### [Trecho citado]
________

O Oscar é uma premiação norte-americana, acima de qualquer coisa, e embora isso pareça óbvio, ainda é preciso dizer. Não é simpática a mudanças bruscas, mas gosta de uma polêmica para alavancar seus índices de audiência que estão em declínio nos últimos anos. O último suspiro de mudança de verdade, foi com a dominância de Parasita, em 2020, sendo possível uma abertura honesta para outros jeitos de fazer cinema pelo mundo. Mas como qualquer instituição, a Academia de Artes e Ciências Cinematográficas tem suas dificuldades e sujeitos que querem manter as coisas caseiras, ou seja, premiar os amigos e colegas da indústria. A internacionalização do Oscar é interessante, já que diz ser a maior premiação de cinema do mundo, mas isso não é consenso e está longe de ser. 

Na noite deste domingo, 02, tivemos a consagração de bons filmes. Além do primeiro Oscar da Letônia, país do Leste Europeu, com a animação fenomenal Flow,  tivemos o prêmio mais celebrado da noite, pelo menos entre brasileiros, com Ainda Estou Aqui, de Walter Salles, que recebeu a estatueta e fez um discurso contundente sobre o cinema brasileiro e lembrou de Eunice Paiva, interpretada magistralmente por Fernanda Torres. Outro país consagrado e com peso histórico foi a Palestina, com o documentário No Other Land, também seu primeiro Oscar. Ao mesmo tempo, a cerimônia reservou espaço para discursos sionistas, algo típico de Hollywood, ou seja, sem surpresas. 

Por falar em poucas surpresas, a reação dos brasileiros em torno do resultado, às vezes parece um misto de ingenuidade e desconhecimento sobre como o Oscar funciona. Raras são às vezes em que qualidade e reconhecimento se unem. A Academia faz escolhas menos polêmicas e que tendem a agradar a uma maioria, pelo menos desde 2009, que adotou algo próximo de unanimidade entre os vencedores. Isso, por outro lado, atrapalha filmes ousados e reconhece filmes mornos, medíocres – que são a maioria dos vencedores. Porém, não é possível dizer isso do grande vencedor da noite, Anora, que das seis categorias que concorria, levou cinco: Melhor Roteiro Original, Melhor Montagem, Melhor Direção, os três prêmios para Sean Baker, já que ele assina nessas três funções, Melhor Atriz para Mickey Madison, e o prêmio máximo da noite, Melhor Filme, tendo Sean Baker como produtor.

________

### [Dados fornecidos]
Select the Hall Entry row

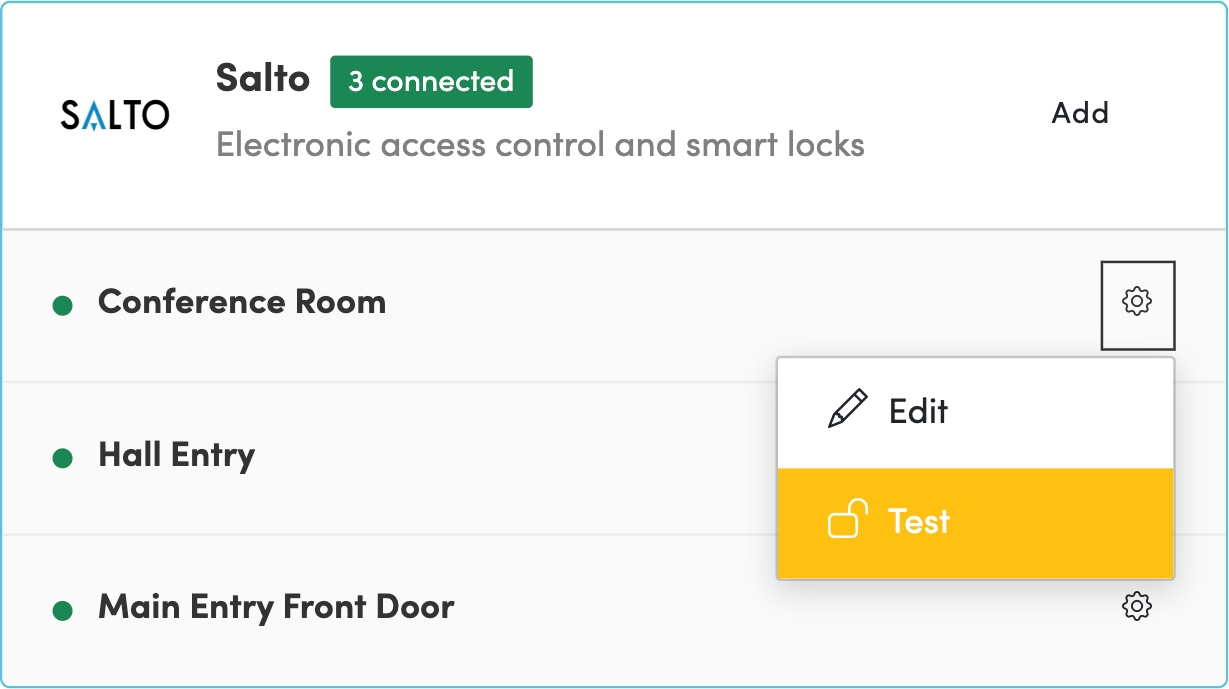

________

### [Instruções da tarefa]
1. No texto sobre o Oscar, quantas das categorias que disputava Anora venceu?
2. Dê continuidade ao texto sobre o Oscar a partir da última frase.

### [Resultados em ordem]
1. Anora venceu cinco das seis categorias que disputava.

2.
O resto foi tudo muito básico e esperado. Emilia Perez, filme francês que se passa no México, tinha 13 indicações, levou duas, Melhor Canção e Melhor Atriz Coadjuvante para Zoe Saldaña. As polêmicas envolvendo a protagonista Karla Sofía Gascón, a primeira mulher trans indicada a Melhor Atriz, derrubaram as chances do favorito da noite. O reconhecimento de Saldaña foi justo, visto que sua atuação é uma das melhores coisas do filme que, particularmente, não acho todo esse terror que estão dizendo. Outro favorito foi O Brutalista, este sim um filme tenebroso, que das 10 indicações, levou 3, Melhor Ator para Adrien Brody – num discurso constrangedor -, Melhor Fotografia e Melhor Trilha Sonora Original. Wicked e Duna: Parte Dois, dividiram as categorias técnicas, com destaque para Paul Tazewell, primeiro homem negro a ganhar na categoria de Melhor Figurino por Wicked.

Isolado pelo favoritismo e sem nenhuma surpresa, Kieran Culkin ganhou Melhor Ator Coadjuvante por A Verdadeira Dor, num discurso completamente embaraçoso e estranho, com sua aparente fixação em engravidar a esposa. Dois dos grandes filmes da temporada, Conclave e A Substância, levaram Melhor Roteiro Adaptado e Melhor Maquiagem e Cabelo, respectivamente. Sabemos do horror que a Academia tem em premiar filmes do gênero, especialmente o body horror, subgênero não muito afeito a grandes plateias, ou seja, nenhuma surpresa. Conclave tinha o potencial de levar Melhor Filme mais pela aparente unanimidade do que qualidade, além da injustiça com Ralph Fiennes.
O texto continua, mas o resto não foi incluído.